Adolescents are the most at risk for rapid progression because of the rapid and unpredictable growth spurts associated with puberty, so a focus of childhood scoliosis treatment is on counteracting the condition's progressive nature by reducing the curvature of the spine and holding the reduction, despite the constant trigger of growth.
What's most important about recognizing the condition's early signs is how a scoliosis diagnosis is responded to with treatment.
So if you, or someone you love, has recently been diagnosed with scoliosis, the most important decision to be made is how to treat it; different treatment approaches will shape long-term spinal health differently, and the spine's health and function are key factors in maintaining quality of life.
There are two main ways to treat scoliosis, with or without surgery, and spinal fusion surgery is a costly, invasive, and risky procedure that successful conservative treatment can help avoid the need for.
Spinal fusion surgery can straighten a bent spine, but the way it does so, by fusing the curve's most-tilted vertebrae into one solid bone and attaching metal rods to the spine can cost the spine in terms of its flexibility, range of motion, and strength.
A fused spine is weaker and more vulnerable to injury, and this can lead to activity restrictions in some patients: another factor that can affect quality of life.
Conservative nonsurgical scoliosis treatment offers a more natural alternative that prioritizes maintaining as much of the spine's natural strength and function as possible, and the reality is that many patients don't need scoliosis surgery.
Here at the Scoliosis Reduction Center, an integrative treatment approach is applied so patients benefit from accessing multiple different types of treatment under one roof, and when apportioned accordingly, the treatments compliment one another and can impact conditions on every level
Through condition-specific chiropractic care, the curve's most-tilted vertebrae are adjusted back into alignment with the rest of the spine, and when combined with physical therapy that can strengthen the spine's surrounding muscles for better support and stabilization, this can improve the spine's structure and balance.
Corrective bracing is particularly effective on spines that are still growing so can be a helpful facet of treatment for childhood scoliosis, and for adults, bracing is used more for short-term pain management and increasing the spine's stability.

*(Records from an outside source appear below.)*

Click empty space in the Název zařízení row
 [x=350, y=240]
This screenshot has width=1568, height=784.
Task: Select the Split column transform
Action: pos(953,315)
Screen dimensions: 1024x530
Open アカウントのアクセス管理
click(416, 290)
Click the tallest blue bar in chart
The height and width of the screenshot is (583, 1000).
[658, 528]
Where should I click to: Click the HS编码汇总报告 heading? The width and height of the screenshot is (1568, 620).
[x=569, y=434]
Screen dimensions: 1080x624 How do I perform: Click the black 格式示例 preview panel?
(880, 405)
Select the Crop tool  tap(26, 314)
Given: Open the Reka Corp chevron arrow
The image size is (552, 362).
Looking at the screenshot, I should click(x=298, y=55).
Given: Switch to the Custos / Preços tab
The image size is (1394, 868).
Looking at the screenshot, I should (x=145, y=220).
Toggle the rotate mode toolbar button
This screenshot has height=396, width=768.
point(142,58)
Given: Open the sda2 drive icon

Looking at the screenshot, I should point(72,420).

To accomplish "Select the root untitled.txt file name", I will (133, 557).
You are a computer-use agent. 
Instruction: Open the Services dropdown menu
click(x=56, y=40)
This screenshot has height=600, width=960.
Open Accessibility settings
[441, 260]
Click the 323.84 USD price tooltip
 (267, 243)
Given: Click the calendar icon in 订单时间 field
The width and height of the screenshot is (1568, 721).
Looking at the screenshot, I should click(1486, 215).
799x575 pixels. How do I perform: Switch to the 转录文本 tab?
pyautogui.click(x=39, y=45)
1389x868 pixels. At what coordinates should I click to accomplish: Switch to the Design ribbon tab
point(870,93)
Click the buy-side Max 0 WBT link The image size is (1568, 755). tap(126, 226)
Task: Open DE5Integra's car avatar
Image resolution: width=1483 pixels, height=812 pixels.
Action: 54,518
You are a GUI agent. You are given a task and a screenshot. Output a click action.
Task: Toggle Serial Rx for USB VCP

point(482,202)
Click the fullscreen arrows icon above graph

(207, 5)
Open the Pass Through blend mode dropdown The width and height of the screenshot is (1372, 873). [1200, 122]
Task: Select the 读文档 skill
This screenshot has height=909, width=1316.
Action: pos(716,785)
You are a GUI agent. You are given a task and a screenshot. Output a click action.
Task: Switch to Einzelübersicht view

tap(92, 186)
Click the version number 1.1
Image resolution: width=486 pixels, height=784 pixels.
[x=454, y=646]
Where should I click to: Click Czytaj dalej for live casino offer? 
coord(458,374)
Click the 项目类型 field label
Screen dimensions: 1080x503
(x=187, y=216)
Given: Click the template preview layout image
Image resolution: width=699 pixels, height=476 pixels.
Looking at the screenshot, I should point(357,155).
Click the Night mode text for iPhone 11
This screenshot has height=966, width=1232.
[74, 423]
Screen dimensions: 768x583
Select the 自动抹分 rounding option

Rehabilitation is also important because as a progressive condition, while scoliosis can be highly treatable, it's incurable; treatment is more about how best to manage an ongoing condition for the best quality of life.
While there are never treatment guarantees, early detection, when responded to with proactive treatment, has a number of treatment benefits.
As scoliosis progresses, the spine gets increasingly rigid, making it less responsive to treatment and making it difficult for some patients to perform key therapeutic exercises as part of treatment so starting treatment prior to significant progression having already occurred means treating a spine that's more flexible and responsive.
In addition, in most cases, once condition effects become more noticeable, they are more established and difficult to improve/reverse; it's more effective to proactively work towards counteracting progression and increasing effects than it is to attempt to reverse them once they're established.
Knowing you have scoliosis means getting an official assessment and diagnosis from a medical professional, and when it comes time to treat scoliosis, a scoliosis specialist is highly recommended; the complex nature of scoliosis is beyond the scope of general medical care.
Scoliosis treated early in its progressive line is associated with success, and untreated scoliosis is associated with continued progression, severe cases, and the development of complications.
Scoliosis is a sideways curvature of the spine, and knowing the condition's early signs can lead to early detection and intervention, putting patients on a potential path towards treatment success.